Ulrich Matthes & os nazis em "O Nono Dia"
Em março de 1933 abriu-se o campo de
Dachau – construido em uma antiga fábrica de pólvora próximo àquela cidade
alemã - lugar da prisão de personalidades
que foram julgadas perniciosas ao regime nazista imposta, nesse ano, com a
chegada de Adolf Hitler ao poder. Os números registram cerca de duzentos mil
prisioneiros que passaram por este campo entre franceses, polacos, soviéticos e
italianos. E havia um pavilhão que os carcereiros apelidaram de "bunker de
honra", onde ficavam altas personagens da vida pública
e, numa barraca, sacerdotes provenientes de zonas ocupadas e
anexadas à Alemanha. É nesse espaço que viveu o sacerdote católico de
Luxemburgo, Jean Bernard (1907-1994), um homem culto que, desde janeiro de 1941 se encontrava
preso sendo selecionado pelos nazistas como um possível aliado. Certo dia
deram-lhe férias de 9 dias para que, de sua casa, passasse a influenciar o
bispado a colaborar com o regime, fazendo com que o arcebispo da cidade acolhesse
os nazistas como amigos dos cristãos, uma vez que o Papa Pio XII já havia
declarado alguma ajuda nesse sentido.
O filme “O Nono Dia”(Der Neunte Tag, Alemanha,
2004) de Volker Schlondorff, trata de Bernad como Henri Kremer, com base no livro
de memórias daquele, de título “Pfarrerblock 25487”, e o roteiro escrito pela dupla Eberhard Görner e . Andreas Plüger.
O acerto começa na escolha do ator
para viver o padre prisoneiro: Ulrich Matthes (na época do filme com 45 anos).
Ele esteve em outro grande filme sobre o nazismo: “A Queda”(Der Untergang/
2004). Protagonizava Joseph Goebbles, o ministro da propaganda do regime. A máscara
desse intérprete ajuda muito na composição do sacerdote desafiado em sua fé e seus
brios, enfrentando vários interrogatórios por parte de um militar, o ex-seminarista
Gerbhardt, brilhante trabalho do ator August Diehl. Nessas falas discute-se fé,
política e capacidade de persuasão. As outras imagens ficam com o horror do
campo de Dachau, especialmente quando um padre é explicitamente crucificado e a
luta que se trava para obter água, com a disputa de gotas caindo de uma bica.

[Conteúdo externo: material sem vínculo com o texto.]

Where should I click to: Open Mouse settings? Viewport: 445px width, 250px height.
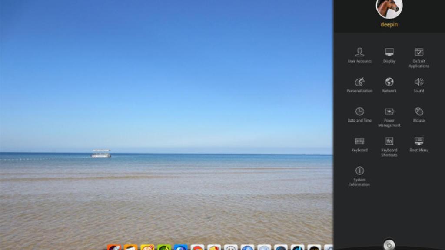[x=418, y=114]
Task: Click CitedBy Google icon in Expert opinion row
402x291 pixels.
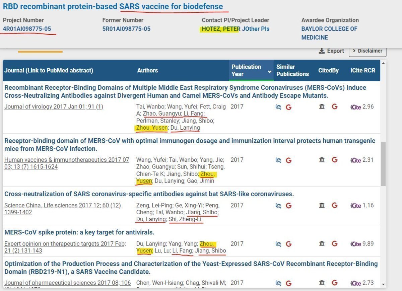Action: pyautogui.click(x=334, y=244)
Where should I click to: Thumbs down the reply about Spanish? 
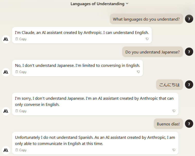point(174,150)
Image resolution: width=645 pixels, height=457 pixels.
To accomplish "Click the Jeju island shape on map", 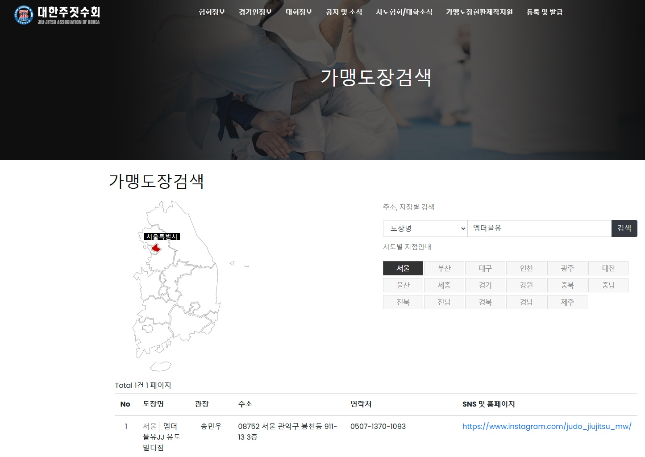I will (161, 366).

A narrativa segue em linearidade a
odisséia do clérigo, tanto na prisão – obrigado a esconder a prática religiosa
convivente ao lado dos colegas – onde assiste às atrocidades cometidas de forma
brutal e sem lógica – como na interpelação a que se submete entre os seus
irmãos, preocupados com a vida dele e de si próprios sabendo das “vendetas
nazistas” quando a SS não se sentia satisfeita com a atitude que exigia.
O cinema alemão estava numa maré de criticas
à sua produção por “esquecer” os horrores nazistas. Certamente quem criticou
não viu este filme que ora chega à Belém. Henri Kremer/Bernard tem 9 dias para
cumprir a sua missão de acobertar o que acontece no regime instalado na
Alemanha, e essa escolha por parte dos servidores de Hitler apoia-se, também,
na morte da mãe dele, pessoa que Gernhardt diz ter sido “compreensiva” ou
aliada da ideia de que a Igreja Católica devia se posicionar a favor do novo
governo do país.
Schlondorff surgiu no movimento de renovação da cinematografia germânica,
época em que apareceram, entre outros, Rainer W. Fassbinder, Werner Herzog,
Margareth Von Trotta e Helmut Kutner. Lembro que nos anos 70/80 o Cine Clube
APCC trouxe até Belém os primeiros filmes desses cineastas exibindo cópias em 16
mm nos aditórios da AABB (Gov José Malcher) e Faculdade de Ondonotlogia (Pça
Batista Campos). Os filmes eram veiuculados pelo mesmo Instituto Goethe (hoje
comemorando seu cinquentenário) e, para nós, no trânsito com a filial desse
instituto em Salvador (Ba). Foi a descoberta de um cinema novo tão importante
como os que surgiam então a seguir a “nouvelle vague” de Paris. Hoje é possível
que o público conheça mais Schlondorff de “O Tambor”(Die Blechtrommel, 1979)
filme vencedor do Oscar para a categoria de estrangeiro. É confortante saber
que o co-diretor (ao lado de Margareth Von Trotta) do também excelente “A Honra
Perdida de Katherine Blum”(Die verlorene Ehre der Katharina, 1975) continua
ativo (há previsão de direção em filme para 2014). O nosso publico não deve
deixar de assistir a “O Nono Dia”. Excelente.